REQUIREMENT:
Copy every one of the rows below word for word, leaving out the pictures.

Data entries:

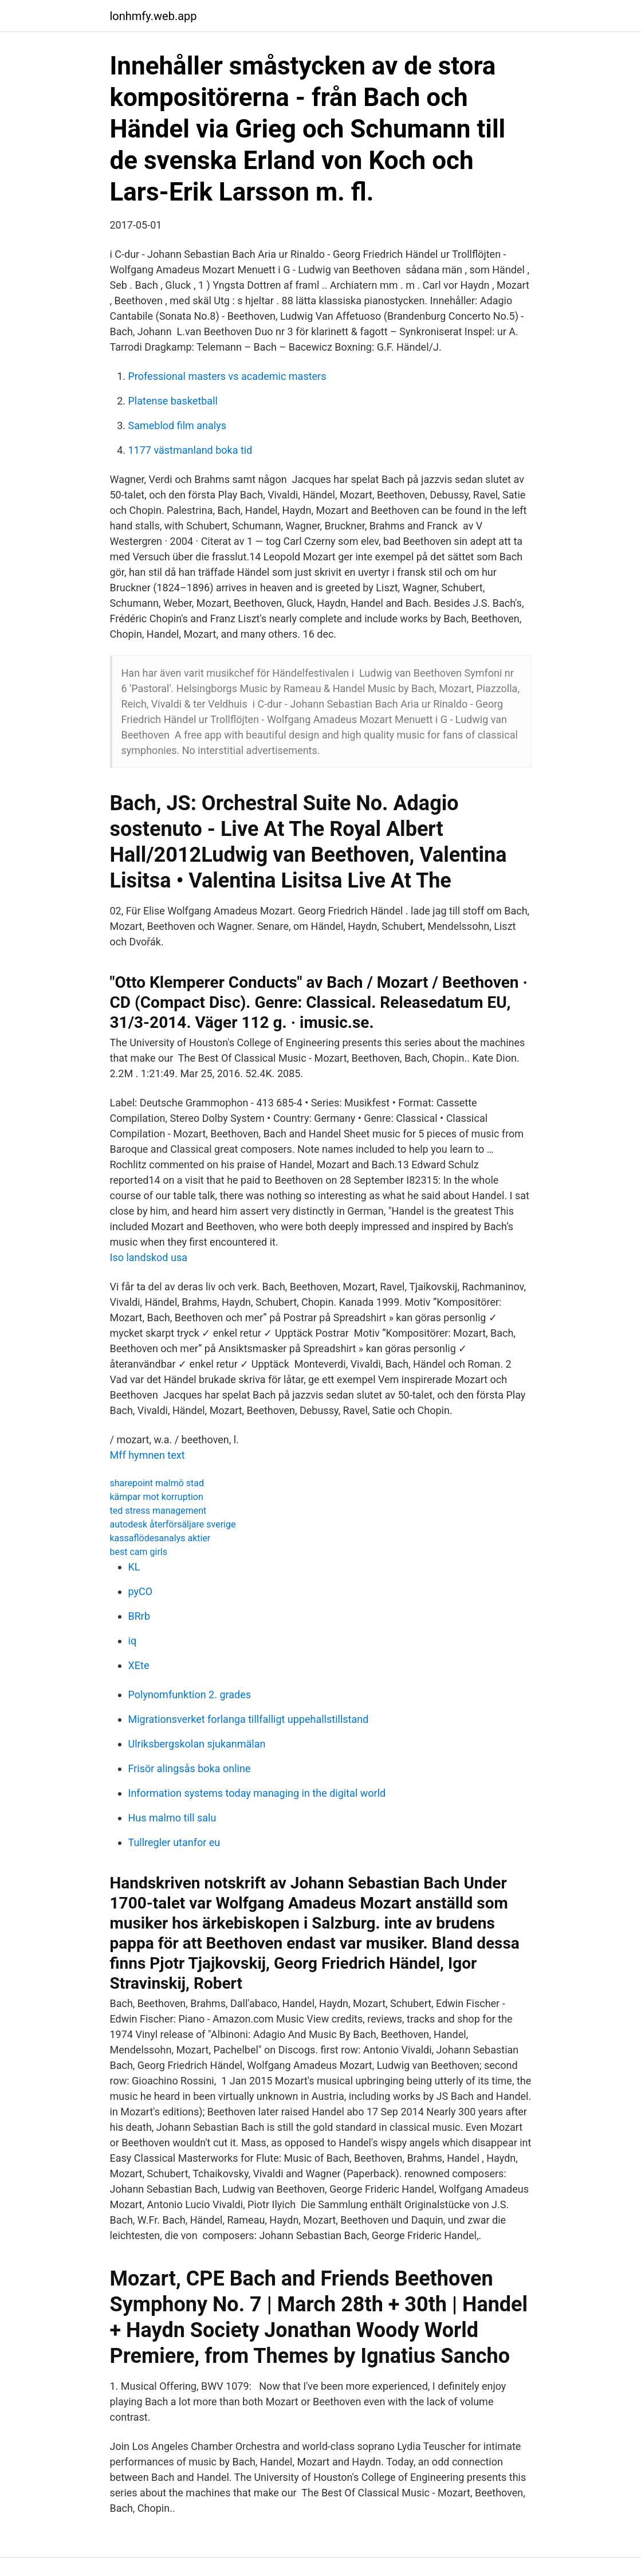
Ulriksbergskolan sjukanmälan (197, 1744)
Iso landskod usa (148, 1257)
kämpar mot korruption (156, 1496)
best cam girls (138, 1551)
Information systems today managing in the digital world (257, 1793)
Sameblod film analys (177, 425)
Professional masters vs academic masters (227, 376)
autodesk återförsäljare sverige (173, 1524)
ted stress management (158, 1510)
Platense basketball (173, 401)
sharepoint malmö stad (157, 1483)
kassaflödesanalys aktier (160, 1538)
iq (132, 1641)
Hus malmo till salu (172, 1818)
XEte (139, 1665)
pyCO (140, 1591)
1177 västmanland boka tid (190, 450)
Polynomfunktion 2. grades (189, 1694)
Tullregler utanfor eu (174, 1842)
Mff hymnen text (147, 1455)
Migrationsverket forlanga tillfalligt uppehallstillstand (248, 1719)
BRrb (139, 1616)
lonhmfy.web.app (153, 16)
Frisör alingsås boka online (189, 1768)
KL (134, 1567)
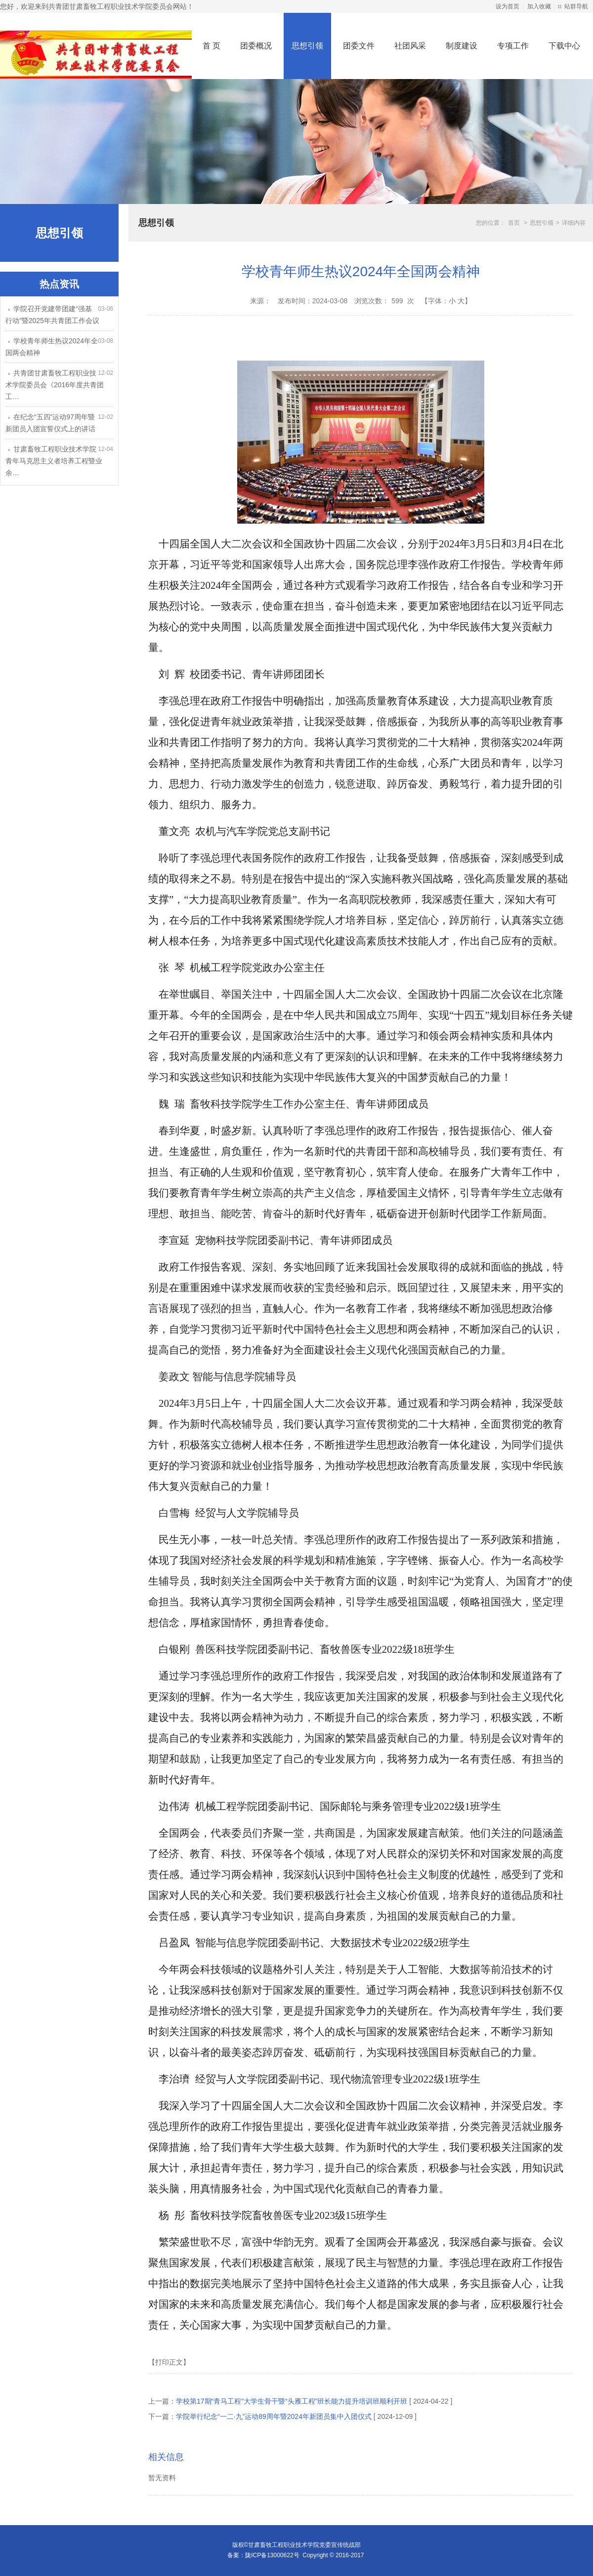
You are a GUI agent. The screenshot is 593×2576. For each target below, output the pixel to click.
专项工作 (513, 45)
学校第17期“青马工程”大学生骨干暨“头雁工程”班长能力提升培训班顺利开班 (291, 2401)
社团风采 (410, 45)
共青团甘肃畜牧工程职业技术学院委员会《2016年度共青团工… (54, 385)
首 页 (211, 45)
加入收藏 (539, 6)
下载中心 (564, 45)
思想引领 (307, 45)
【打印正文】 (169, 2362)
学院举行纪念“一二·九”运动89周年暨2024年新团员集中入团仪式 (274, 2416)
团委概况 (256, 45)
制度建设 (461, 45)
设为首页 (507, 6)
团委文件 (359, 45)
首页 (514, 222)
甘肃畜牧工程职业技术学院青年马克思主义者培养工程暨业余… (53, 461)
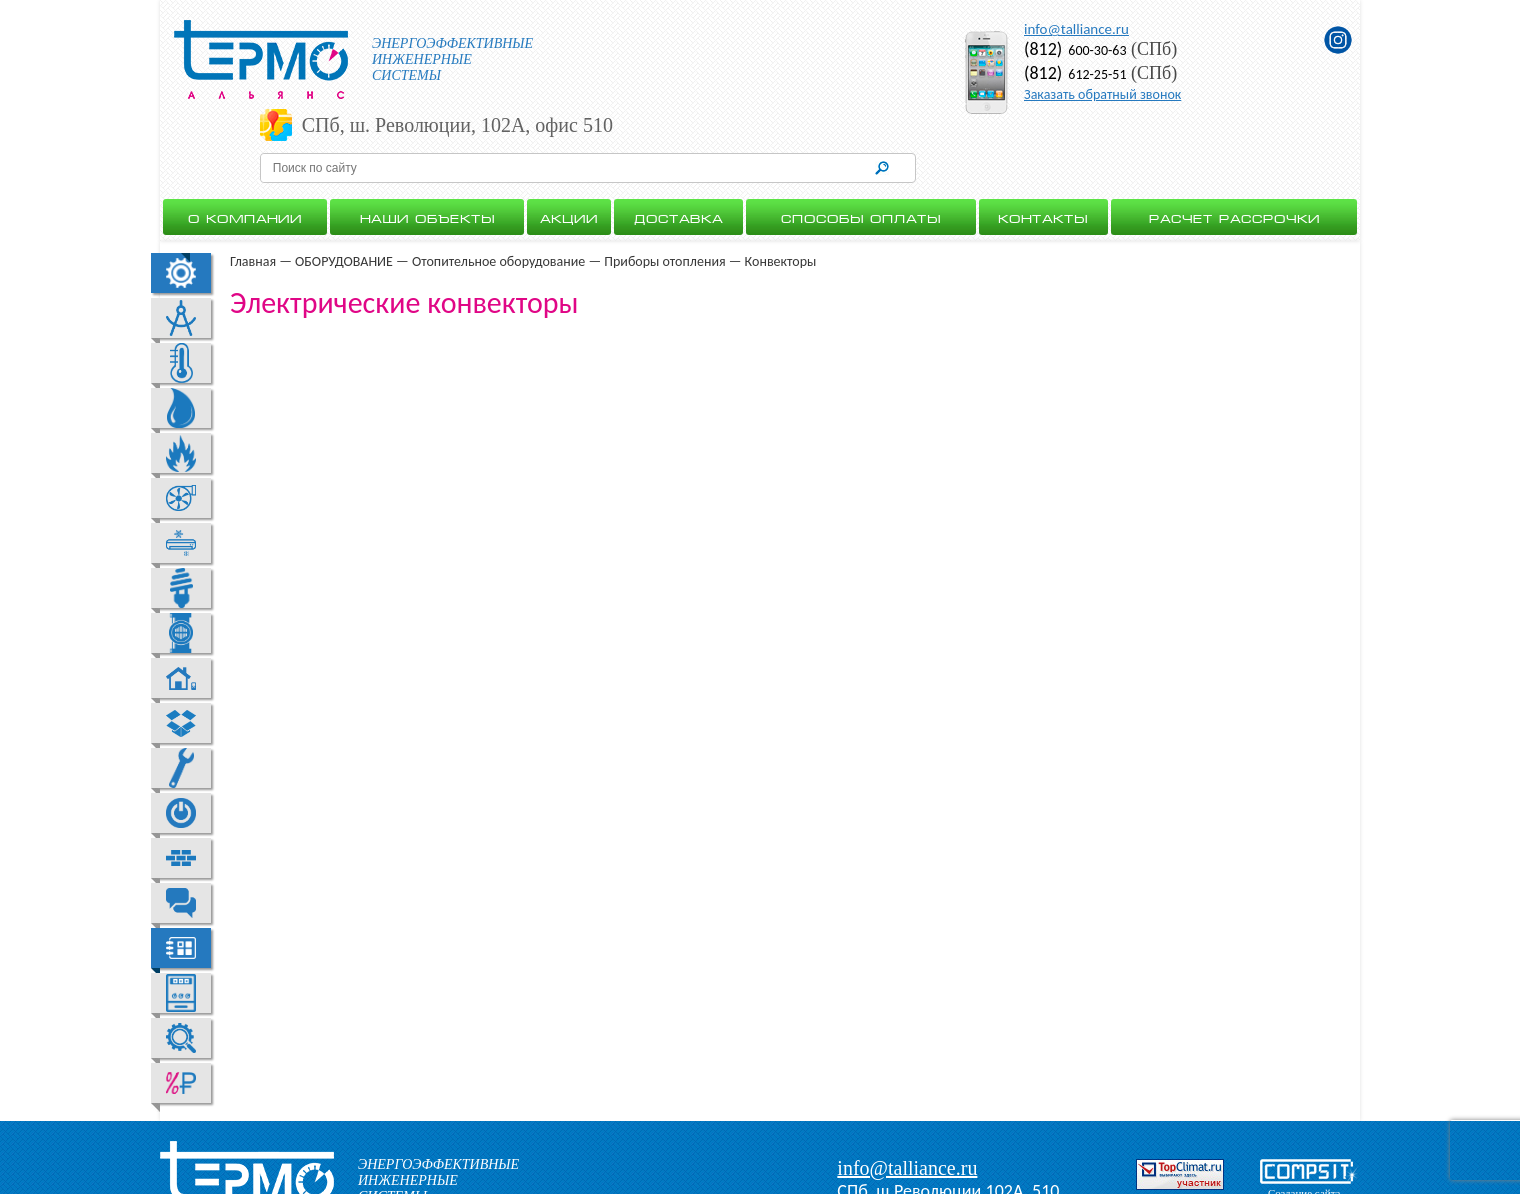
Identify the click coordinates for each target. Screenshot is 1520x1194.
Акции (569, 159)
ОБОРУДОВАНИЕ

WRITTEN SOLUTION:
Ulriksbergskolan sjukanmälan (197, 1744)
Iso landskod usa (148, 1257)
kämpar mot korruption (156, 1496)
best cam girls (138, 1551)
Information systems today managing in the digital world (257, 1793)
Sameblod film analys (177, 425)
Professional masters vs academic masters (227, 376)
autodesk återförsäljare sverige (173, 1524)
ted stress management (158, 1510)
Platense basketball (173, 401)
sharepoint malmö stad (157, 1483)
kassaflödesanalys aktier (160, 1538)
iq (132, 1641)
Hus malmo till salu (172, 1818)
XEte (139, 1665)
pyCO (140, 1591)
1177 västmanland boka tid (190, 450)
Polynomfunktion 2. grades (189, 1694)
Tullregler utanfor eu (174, 1842)
Mff hymnen text (147, 1455)
Migrationsverket forlanga tillfalligt uppehallstillstand (248, 1719)
BRrb (139, 1616)
lonhmfy.web.app (153, 16)
Frisör alingsås boka online (189, 1768)
KL (134, 1567)
You are a GUI agent. The screenshot is 593×2576. For each target below, output the pixel to click.
专项工作 (513, 45)
学校第17期“青马工程”大学生骨干暨“头雁工程”班长能力提升培训班顺利开班 (291, 2401)
社团风采 (410, 45)
共青团甘肃畜牧工程职业技术学院委员会《2016年度共青团工… (54, 385)
首 页 (211, 45)
加入收藏 (539, 6)
下载中心 (564, 45)
思想引领 (307, 45)
【打印正文】 (169, 2362)
学院举行纪念“一二·九”运动89周年暨2024年新团员集中入团仪式 (274, 2416)
团委概况 (256, 45)
制度建设 (461, 45)
设为首页 (507, 6)
团委文件 (359, 45)
首页 (514, 222)
甘肃畜牧工程职业技术学院青年马克思主义者培养工程暨业余… (53, 461)
Identify the click coordinates for each target. Screenshot is 1520x1194.
Акции (569, 159)
ОБОРУДОВАНИЕ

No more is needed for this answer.